A continuous optimization of heart failure therapy means that almost half of the good work is done. Your several health disorders may act as dangerous triggering factor and exacerbate heart failure deterioration leading to life-threatening conditions and repeated hospitalizations.
And believe me that costs of the above complications management easily exceed what could be imagined from a simple pacemaker battery replacement.
It is true that invasive procedures (such as battery replacement) may be associated with a relative risk of infection and deserve temporary special care, but from the other side, if you are completely pacemaker dependent all the time (your pacemaker keeps maintaining your heart rate/rhythm almost for 24 hours daily), then you need to seriously consider pacemaker battery replacement in a timely fashion if the battery is near end of life.

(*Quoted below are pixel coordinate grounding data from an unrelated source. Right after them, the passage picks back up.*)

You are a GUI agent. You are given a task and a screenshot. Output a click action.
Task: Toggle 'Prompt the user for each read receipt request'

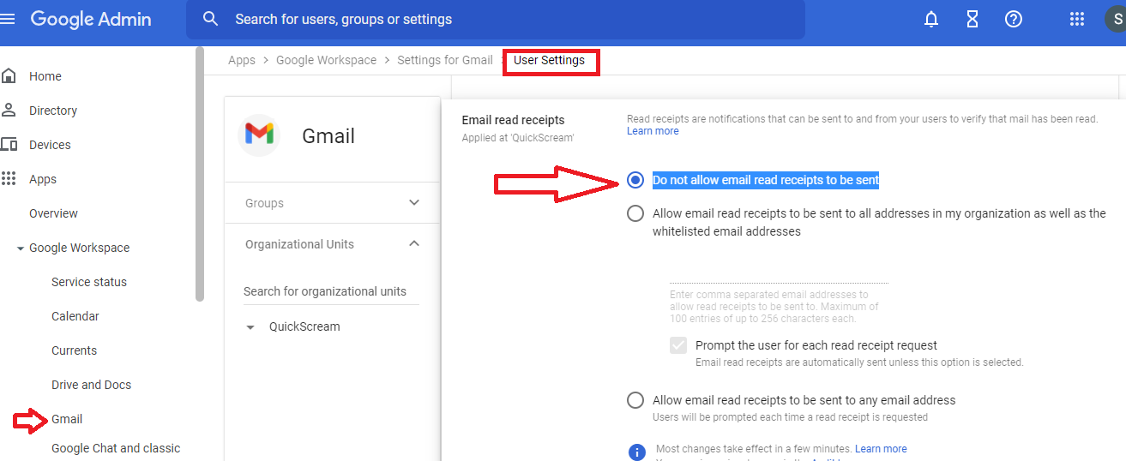(678, 345)
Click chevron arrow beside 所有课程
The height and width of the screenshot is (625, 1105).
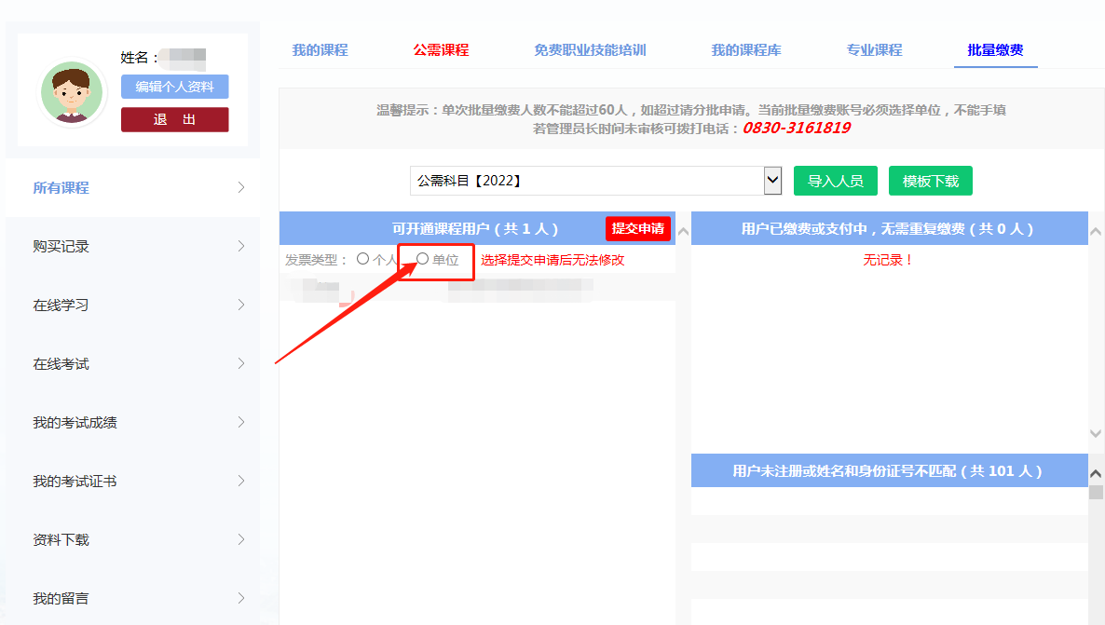[x=241, y=187]
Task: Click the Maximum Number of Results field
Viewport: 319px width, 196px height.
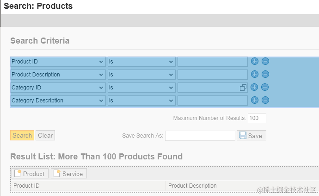Action: click(x=257, y=118)
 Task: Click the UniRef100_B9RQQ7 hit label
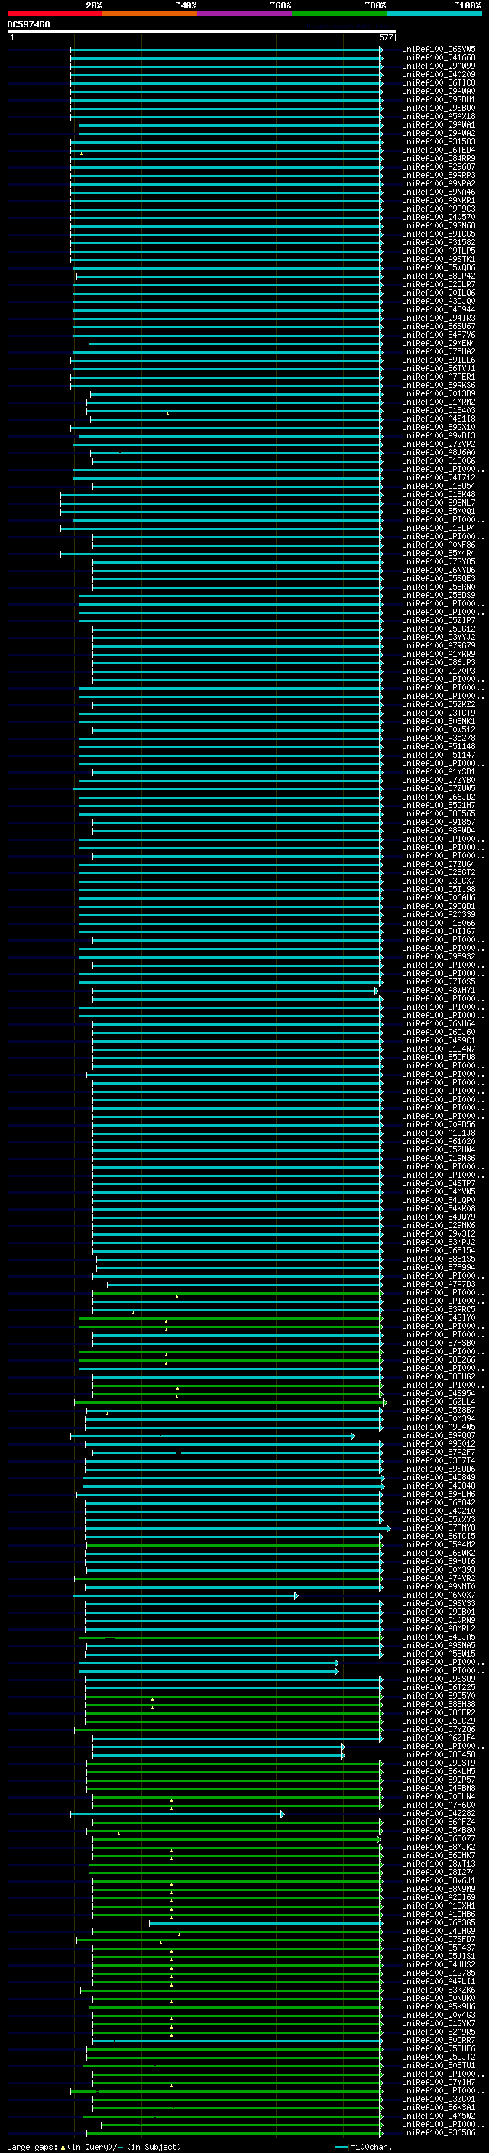439,1435
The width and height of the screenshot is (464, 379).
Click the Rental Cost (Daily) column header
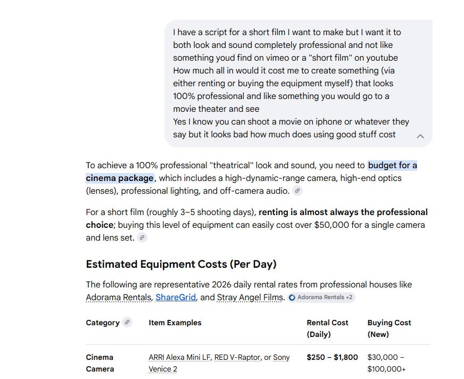tap(327, 328)
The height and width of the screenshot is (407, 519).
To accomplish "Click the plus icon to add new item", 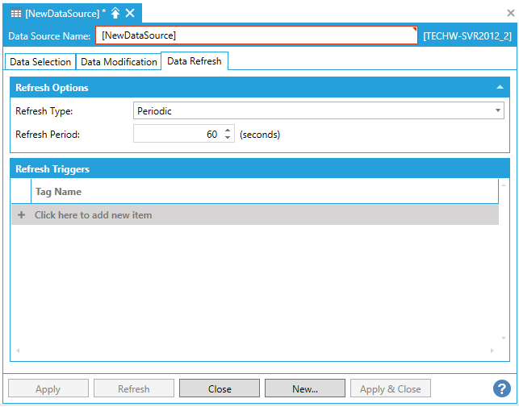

The best option in your case, considering your ischemic cardiomyopathy with a low LVEF (20%-30%) would be a possible re-synchronization therapy coupled with optimization of your heart failure medications.
This could increase your cardiovascular performance and subsequently improve your daily physical activity; helping also the management of co-morbidities (diabetes and kidney disease).
I would strongly encourage you to consider all the available possibilities at your reference hospital in regard of primarily maintaining an optimal management of your heart failure conditions as it would be the key of favorably dealing with the other co-morbidities.
In case you provide me with concrete medical reports (including cardiac tests, such as cardiac ultrasound, Rhythm monitoring, EP reports, current therapies, etc.), I could give a more specific professional opinion.
Hope to have been helpful to you!
In case of any further questions feel free to ask me again.